Por fim, o estudo faz um recorte municipal, evidenciando a falta de infraestrutura básica em muitas regiões. Por exemplo, 71% dos municípios na região Norte não possuem saneamento adequado, contrastando com os 20% na região Sudeste e os 9% no Nordeste. Esses dados, parte da série “Caderno de Estudos” do MDS, fornecem dados valiosos para a formulação de políticas públicas direcionadas à primeira infância no Brasil.

 

Programa de transferência de renda do Governo Federal tem atuação direta na redução da vulnerabilidade na primeira infância. (Foto: Lyon Santos/ MDS)

 

Uma das descobertas mais impactantes foi o potencial dos valores mais altos do benefício do Bolsa Família na redução da desnutrição de grávidas e crianças menores de 2 anos de idade. A pesquisa mostrou que aumentos nos valores do programa resultaram em melhorias nos indicadores nutricionais dessas crianças, incluindo aumento do peso ajustado por altura e redução da desnutrição crônica.

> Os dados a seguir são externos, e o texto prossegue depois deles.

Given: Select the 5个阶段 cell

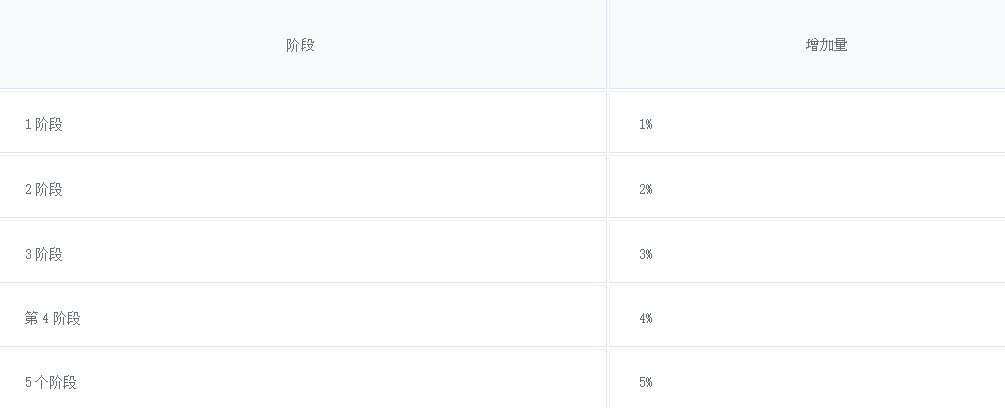Looking at the screenshot, I should [51, 382].
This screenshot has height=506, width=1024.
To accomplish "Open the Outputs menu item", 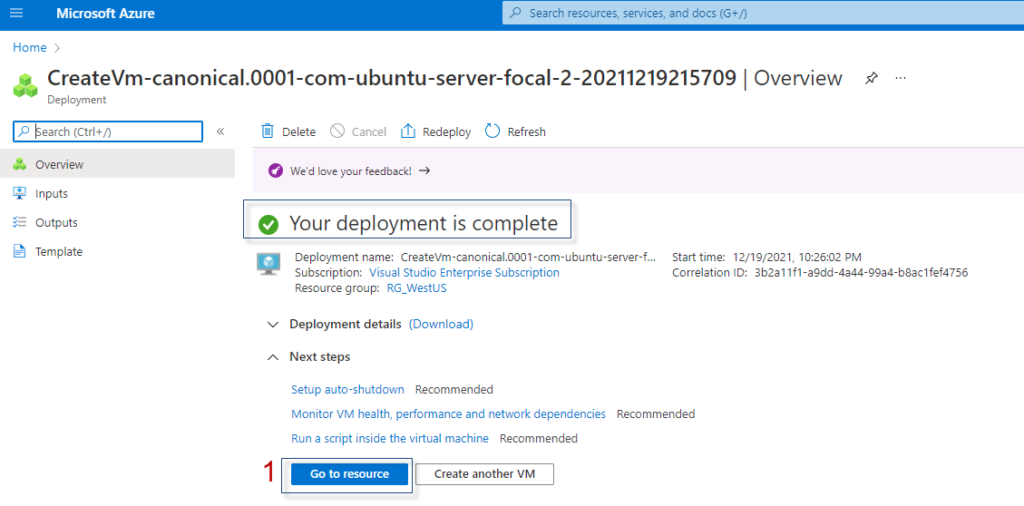I will pos(118,223).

No entanto, o estudo também ressaltou que simplesmente aumentar os valores das transferências de renda não é suficiente para resolver o problema da pobreza infantil. É necessário priorizar cuidadosamente os beneficiários dos programas e considerar estratégias complementares para garantir o desenvolvimento integral das crianças.

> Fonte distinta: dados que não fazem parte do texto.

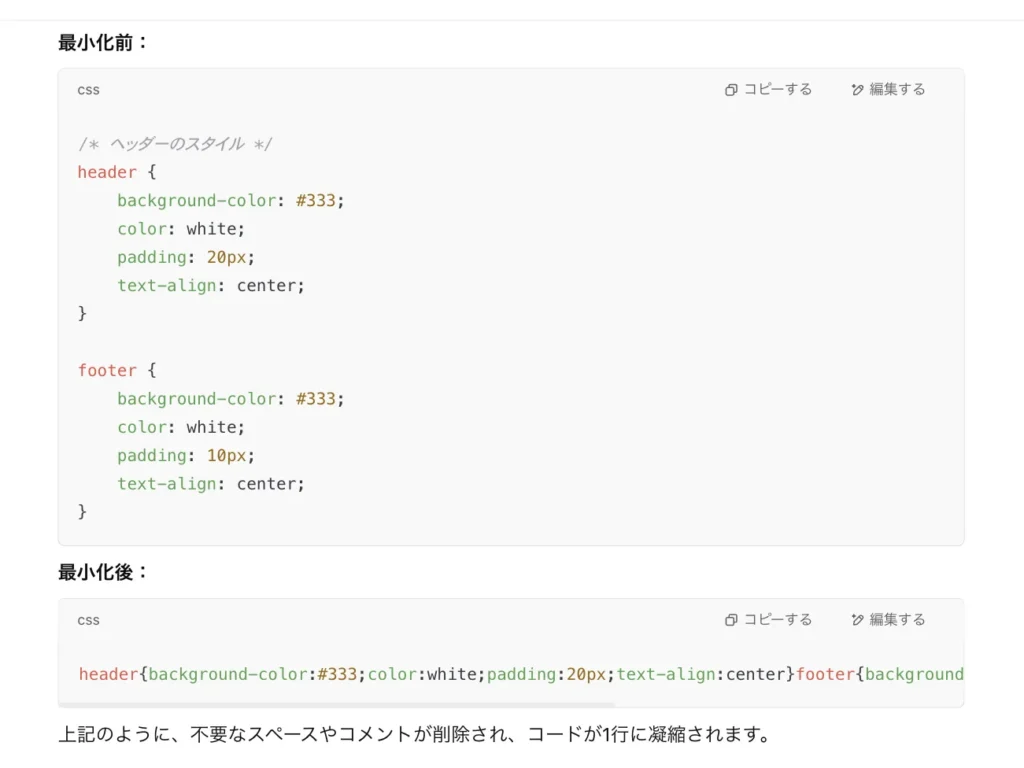Click the 最小化前 heading
The width and height of the screenshot is (1024, 768).
[104, 43]
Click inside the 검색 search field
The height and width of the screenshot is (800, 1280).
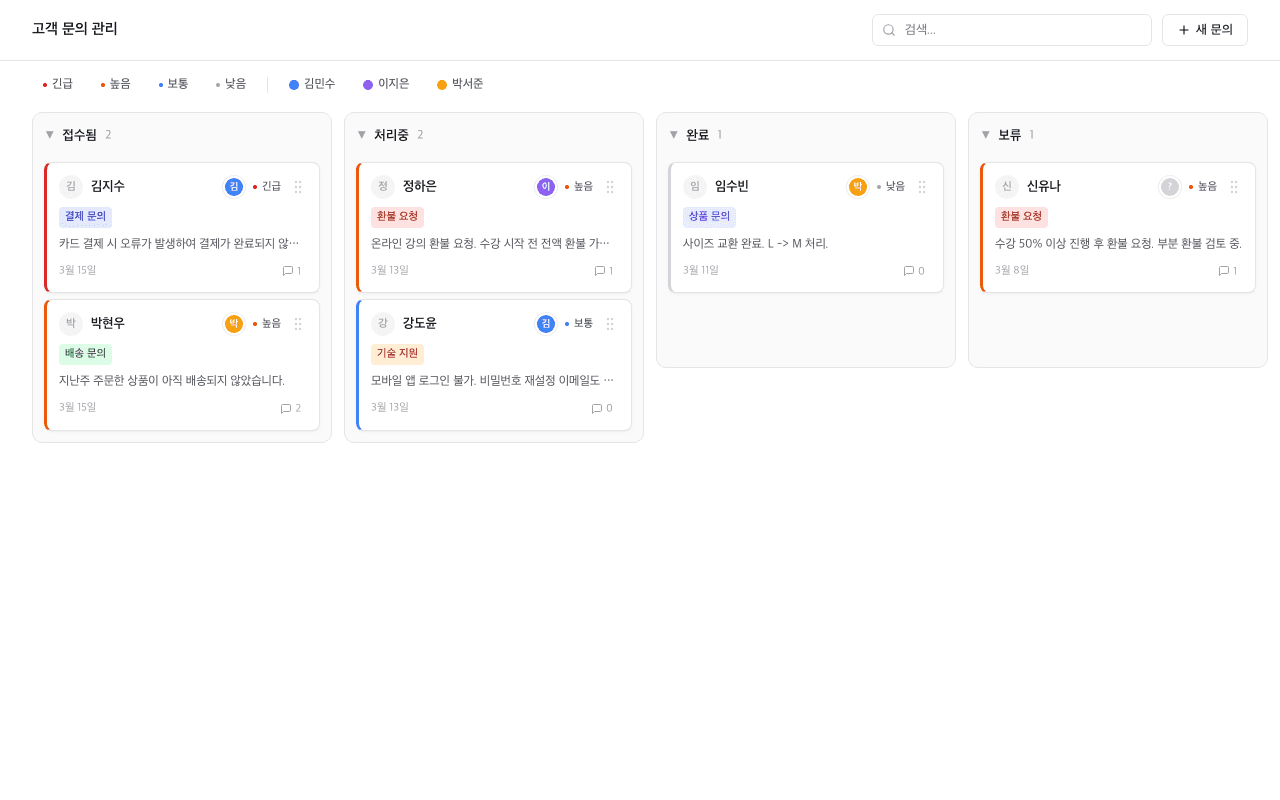tap(1011, 30)
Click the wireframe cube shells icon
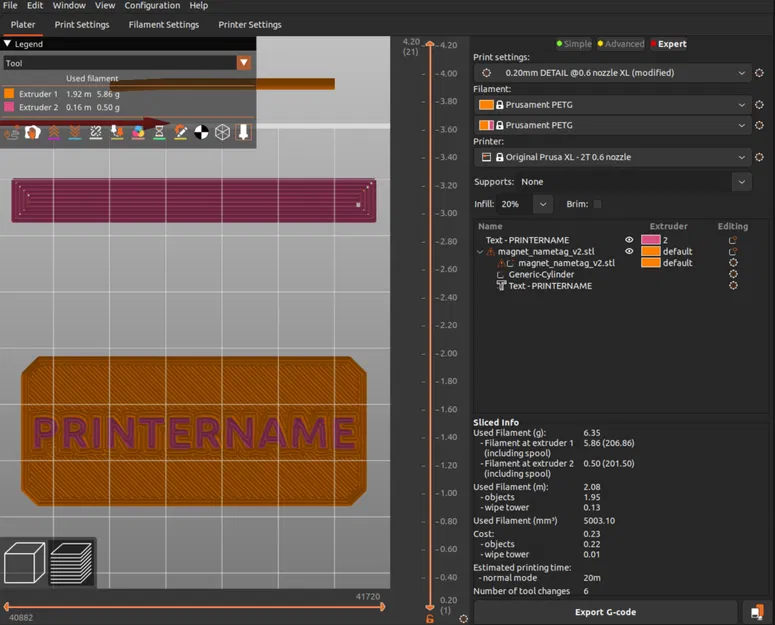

Uma simulação de cenários demonstrou o impacto de diferentes desenhos de transferência de renda na redução da pobreza infantil. Além de analisar a redução da porcentagem de crianças em situação de pobreza, a pesquisa também avaliou o custo fiscal de implementação para cada estado, comparando-o com a receita estadual de arrecadação de impostos.

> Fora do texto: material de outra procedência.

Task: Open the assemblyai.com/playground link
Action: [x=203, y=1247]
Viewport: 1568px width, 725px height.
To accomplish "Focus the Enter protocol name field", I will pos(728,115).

Em suma, o estudo enfatizou que políticas de transferência de renda são mais eficazes quando são concebidas com uma visão abrangente do desenvolvimento infantil e complementadas por outras medidas, como acesso à saúde, educação, assistência social e cultura. Políticas que incorporem condicionalidades e promovam a qualificação e ampliação dos serviços públicos de saúde, educação e assistência social são fundamentais para garantir resultados significativos.

Para compreender melhor o cenário, o estudo avaliou o impacto de transferências incrementais de renda para famílias já beneficiárias do Bolsa Família, sem a adição de novas condicionalidades. Ao explorar as regras descontínuas de recebimento do componente Bolsa Variável Jovem, os pesquisadores puderam mensurar o impacto de aumentar a renda dessas famílias. Os resultados mostraram uma redução estatisticamente significativa da desnutrição infantil em crianças menores de 2 anos. No entanto, análises adicionais ressaltaram que esse efeito não foi consistente em todos os anos da amostra, sugerindo que pequenos incrementos de renda sozinhos podem ter um impacto limitado na ausência de serviços de apoio.